EU Commission presents European plastics strategy
Europeans produce 25M tonnes of plastic waste per year. The EU Commission has outlined in a first European strategy how to deal with plastics in the EU in the future. “If we do not change the way in which we manufacture and use plastics, more plastic than fish will float in our oceans in 2050,"said first commission vice-president Frans Timmerman. “The only long-term solution is to reduce plastic waste by increasing recycling and reuse. With the EU strategy for plastics, we are pushing ahead with a new, more cycle-oriented business model. We need to invest in innovative new technologies that protect our citizens and our environment while keeping our industry competitive."
According to the new plans, from 2030 all plastic packaging on the EU market will be recyclable; the consumption of disposable plastics will be reduced and the deliberate use of microplastics will be restricted.
Simultaneously with the Commission’s communication on the monitoring framework for the recycling sector, Eurostat, the European Union's statistical office, has launched a new section on the recycling sector on its website, which provides the most up-to-date data for all indicators of the monitoring framework and visualisation tools.
Jyrki Katainen, vice-president of the Commission responsible for jobs, growth, investment and competitiveness, added: "Our plastics strategy is laying the foundations for a new plastics recycling industry and mobilising investment in this development. This will help to reduce plastic waste on land, in the air and at sea, while opening up new opportunities for innovation, competitiveness and the creation of quality jobs. This is a great opportunity for European industry to take a global lead in new technologies and materials. Consumers will be able to make a conscious choice in the interests of the environment. It's a win-win situation for all sides."
Every year, Europeans produce 25M tonnes of plastic waste per year, but less than 30% is collected for recycling. Plastics account for 85% of the world's waste on beaches. Plastics end up even in the lungs and on the plates of the population. The effects of microplastics in air, water and food on our health are not yet known. Building on the Commission's work to date, the new EU-wide strategy on plastics is considered as a decisive step forward.

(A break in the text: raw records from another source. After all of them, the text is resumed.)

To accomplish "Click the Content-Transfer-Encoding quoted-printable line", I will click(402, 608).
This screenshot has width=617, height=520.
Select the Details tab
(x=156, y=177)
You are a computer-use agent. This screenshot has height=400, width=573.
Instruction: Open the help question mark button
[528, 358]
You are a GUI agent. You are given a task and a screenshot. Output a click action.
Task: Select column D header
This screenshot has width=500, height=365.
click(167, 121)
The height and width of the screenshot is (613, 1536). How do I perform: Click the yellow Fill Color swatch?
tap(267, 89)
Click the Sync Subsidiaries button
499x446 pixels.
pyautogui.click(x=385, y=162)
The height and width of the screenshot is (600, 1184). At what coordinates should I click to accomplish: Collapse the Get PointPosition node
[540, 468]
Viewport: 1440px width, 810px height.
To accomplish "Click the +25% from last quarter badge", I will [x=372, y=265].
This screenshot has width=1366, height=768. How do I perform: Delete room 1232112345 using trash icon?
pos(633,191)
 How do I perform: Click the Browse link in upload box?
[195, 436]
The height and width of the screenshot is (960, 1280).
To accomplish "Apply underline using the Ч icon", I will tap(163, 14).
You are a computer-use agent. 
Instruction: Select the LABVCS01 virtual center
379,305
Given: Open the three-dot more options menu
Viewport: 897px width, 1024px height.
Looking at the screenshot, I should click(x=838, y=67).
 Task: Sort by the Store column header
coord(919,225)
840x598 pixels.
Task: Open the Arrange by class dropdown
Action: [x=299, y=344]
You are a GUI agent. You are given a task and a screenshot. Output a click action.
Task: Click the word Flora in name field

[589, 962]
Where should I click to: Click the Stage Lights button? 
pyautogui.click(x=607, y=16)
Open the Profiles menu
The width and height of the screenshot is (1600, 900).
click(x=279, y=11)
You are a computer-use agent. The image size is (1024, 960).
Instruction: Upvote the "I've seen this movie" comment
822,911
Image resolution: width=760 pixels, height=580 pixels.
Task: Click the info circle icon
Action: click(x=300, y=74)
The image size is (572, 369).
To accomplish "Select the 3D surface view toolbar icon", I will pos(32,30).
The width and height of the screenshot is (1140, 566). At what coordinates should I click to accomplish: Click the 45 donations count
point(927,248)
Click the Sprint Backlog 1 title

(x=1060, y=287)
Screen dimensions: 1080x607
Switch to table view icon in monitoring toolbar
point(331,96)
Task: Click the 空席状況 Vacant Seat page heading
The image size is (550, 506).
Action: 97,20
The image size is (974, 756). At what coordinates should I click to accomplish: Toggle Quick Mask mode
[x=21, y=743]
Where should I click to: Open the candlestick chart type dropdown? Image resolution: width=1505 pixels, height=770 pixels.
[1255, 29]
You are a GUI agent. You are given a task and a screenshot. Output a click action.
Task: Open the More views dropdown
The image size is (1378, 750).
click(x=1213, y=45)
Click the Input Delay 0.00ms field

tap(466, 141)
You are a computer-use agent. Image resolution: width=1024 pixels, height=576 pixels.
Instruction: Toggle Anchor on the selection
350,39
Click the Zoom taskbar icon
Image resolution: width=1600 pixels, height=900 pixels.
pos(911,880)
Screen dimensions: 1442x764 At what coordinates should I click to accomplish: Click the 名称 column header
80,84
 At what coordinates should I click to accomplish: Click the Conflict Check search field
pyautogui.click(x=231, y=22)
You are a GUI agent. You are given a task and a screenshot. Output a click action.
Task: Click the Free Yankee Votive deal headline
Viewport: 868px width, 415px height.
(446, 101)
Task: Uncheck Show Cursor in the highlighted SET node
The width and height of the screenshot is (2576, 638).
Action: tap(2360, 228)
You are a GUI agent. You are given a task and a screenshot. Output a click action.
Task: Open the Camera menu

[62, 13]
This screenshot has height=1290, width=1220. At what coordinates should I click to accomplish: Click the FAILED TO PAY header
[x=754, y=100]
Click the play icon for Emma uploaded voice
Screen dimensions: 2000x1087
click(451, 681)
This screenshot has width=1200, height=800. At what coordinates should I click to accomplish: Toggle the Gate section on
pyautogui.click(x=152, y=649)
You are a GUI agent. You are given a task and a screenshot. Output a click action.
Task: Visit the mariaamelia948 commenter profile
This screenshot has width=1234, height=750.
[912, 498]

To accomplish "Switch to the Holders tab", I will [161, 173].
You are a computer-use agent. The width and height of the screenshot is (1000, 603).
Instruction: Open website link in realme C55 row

The strategy adopted for plastics is to change how products are designed, manufactured, used and recycled in the EU. The way in which plastics are currently produced, used and disposed of all too often undermines the economic benefits of a more cyclical economy and damages the environment. The aim is to protect the environment, while at the same time creating the basis for a new plastics industry that takes full account of the reuse, repair and recycling needs of design and manufacture and develops more sustainable materials.